# Visit Visa Renew, Help Please



## zaidhim (Oct 6, 2008)

Hey everyone,

Just wanted to know the following, if I am on a visit visa for 90 days (Long Term Visa) *and wants to renew the visa is it possible and how to renew it/cost of renewal? or I have to exit the country and apply for a new visa? and if I exit how long do I have to saty out side UAE.? *Some body said I have to stay for 30 days?! It is just confusing statements which I keep hearing.

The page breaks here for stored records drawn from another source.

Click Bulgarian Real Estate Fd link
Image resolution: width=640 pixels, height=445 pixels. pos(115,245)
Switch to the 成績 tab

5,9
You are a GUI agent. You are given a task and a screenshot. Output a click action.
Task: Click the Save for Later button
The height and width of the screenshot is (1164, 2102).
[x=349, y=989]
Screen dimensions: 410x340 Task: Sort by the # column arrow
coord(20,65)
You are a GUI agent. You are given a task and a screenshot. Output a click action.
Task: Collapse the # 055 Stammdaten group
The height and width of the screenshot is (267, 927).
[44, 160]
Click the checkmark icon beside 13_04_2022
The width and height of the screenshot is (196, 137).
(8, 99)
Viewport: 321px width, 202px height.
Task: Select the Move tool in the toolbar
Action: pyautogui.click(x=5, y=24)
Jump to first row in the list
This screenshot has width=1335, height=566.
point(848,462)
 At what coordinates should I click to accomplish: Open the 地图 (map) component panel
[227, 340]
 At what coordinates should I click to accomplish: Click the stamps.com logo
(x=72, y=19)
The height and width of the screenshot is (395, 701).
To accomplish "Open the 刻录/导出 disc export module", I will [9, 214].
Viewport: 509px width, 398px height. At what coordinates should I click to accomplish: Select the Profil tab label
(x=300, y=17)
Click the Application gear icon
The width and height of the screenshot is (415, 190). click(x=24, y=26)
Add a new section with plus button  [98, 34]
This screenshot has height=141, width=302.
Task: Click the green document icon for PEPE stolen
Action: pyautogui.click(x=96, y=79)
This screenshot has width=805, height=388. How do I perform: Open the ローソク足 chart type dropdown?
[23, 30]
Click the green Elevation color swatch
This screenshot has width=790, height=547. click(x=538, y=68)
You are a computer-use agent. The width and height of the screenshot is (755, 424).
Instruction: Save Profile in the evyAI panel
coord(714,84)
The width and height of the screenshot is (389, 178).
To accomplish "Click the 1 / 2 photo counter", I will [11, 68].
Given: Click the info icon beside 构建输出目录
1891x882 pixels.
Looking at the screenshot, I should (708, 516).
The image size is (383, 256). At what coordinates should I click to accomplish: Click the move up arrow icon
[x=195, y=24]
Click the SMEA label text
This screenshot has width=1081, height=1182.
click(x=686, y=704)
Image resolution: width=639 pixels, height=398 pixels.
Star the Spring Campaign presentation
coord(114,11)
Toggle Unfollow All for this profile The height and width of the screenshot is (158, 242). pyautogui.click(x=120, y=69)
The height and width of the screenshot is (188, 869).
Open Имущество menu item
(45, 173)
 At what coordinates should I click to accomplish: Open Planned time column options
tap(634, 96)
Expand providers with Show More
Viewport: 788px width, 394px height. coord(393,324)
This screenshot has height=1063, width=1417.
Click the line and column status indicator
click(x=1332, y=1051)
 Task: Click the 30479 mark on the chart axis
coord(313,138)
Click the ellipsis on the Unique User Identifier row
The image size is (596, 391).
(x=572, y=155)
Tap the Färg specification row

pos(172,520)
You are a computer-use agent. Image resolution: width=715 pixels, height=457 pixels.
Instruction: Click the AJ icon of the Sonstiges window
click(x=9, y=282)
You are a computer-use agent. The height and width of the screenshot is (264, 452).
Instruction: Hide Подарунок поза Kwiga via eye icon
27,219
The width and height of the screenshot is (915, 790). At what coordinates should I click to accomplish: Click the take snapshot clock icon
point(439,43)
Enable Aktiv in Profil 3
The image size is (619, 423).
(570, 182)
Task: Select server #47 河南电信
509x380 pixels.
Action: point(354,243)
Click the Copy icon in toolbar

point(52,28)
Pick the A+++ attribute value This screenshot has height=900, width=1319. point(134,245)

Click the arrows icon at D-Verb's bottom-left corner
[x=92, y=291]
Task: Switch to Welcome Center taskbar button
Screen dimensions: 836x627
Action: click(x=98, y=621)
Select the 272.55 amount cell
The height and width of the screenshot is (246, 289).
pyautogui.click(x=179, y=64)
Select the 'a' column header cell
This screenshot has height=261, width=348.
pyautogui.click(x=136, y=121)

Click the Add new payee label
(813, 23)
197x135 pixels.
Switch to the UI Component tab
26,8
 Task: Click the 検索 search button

I am on a job hunt and would like to continue this hunt in dubai, so please if any one has an answer or had a similler thing do please inform me back.

Cheers.


----------



## rsinner (Feb 3, 2009)

zaidhim said:


> Hey everyone,
> 
> Just wanted to know the following, if I am on a visit visa for 90 days (Long Term Visa) *and wants to renew the visa is it possible and how to renew it/cost of renewal? or I have to exit the country and apply for a new visa? and if I exit how long do I have to saty out side UAE.? *Some body said I have to stay for 30 days?! It is just confusing statements which I keep hearing.
> 
> ...


Not knowing your passport, I am guessing you are from a country which requires pre-arranged visas (no visa on arrival). In this case once your 90 day visa gets over, you will need to stay out of the country for 30 days, get a new visa and then come back


----------



## zaidhim (Oct 6, 2008)

thank you for your reply back, am from Jordan.


----------